About this task: Find every line below where the string "agent" shows up, and copy those lines.

Exercise data:
==================================================

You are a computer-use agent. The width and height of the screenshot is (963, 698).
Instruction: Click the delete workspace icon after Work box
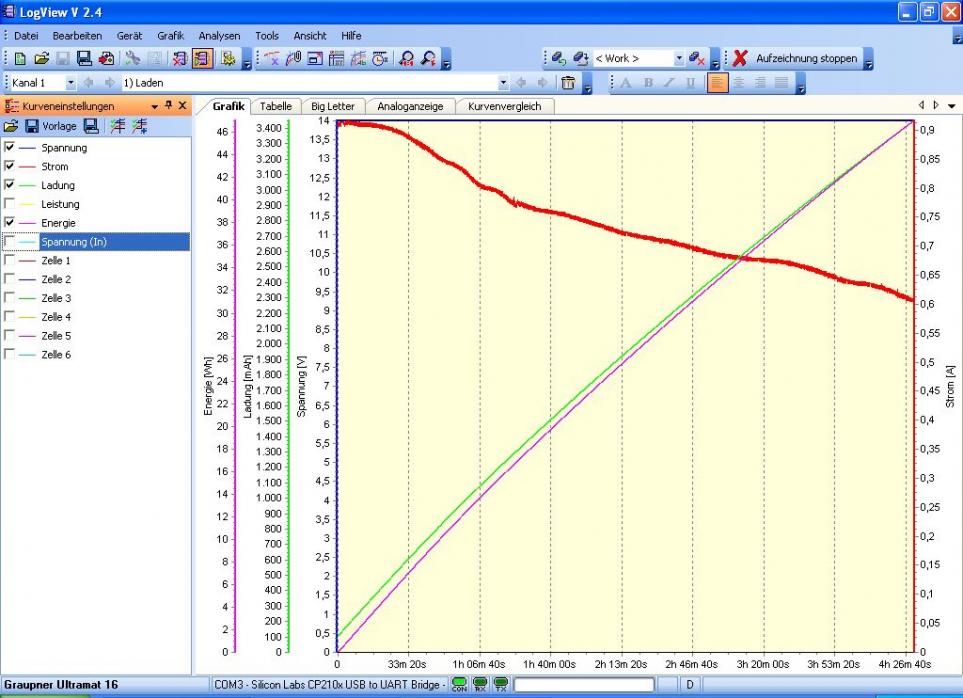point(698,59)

==================================================

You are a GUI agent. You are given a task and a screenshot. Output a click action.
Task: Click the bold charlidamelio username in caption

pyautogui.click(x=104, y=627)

==================================================

Worked solution:
You are a computer-use agent. The width and height of the screenshot is (963, 698).
You are a GUI agent. You are given a task and a screenshot. Output a click action.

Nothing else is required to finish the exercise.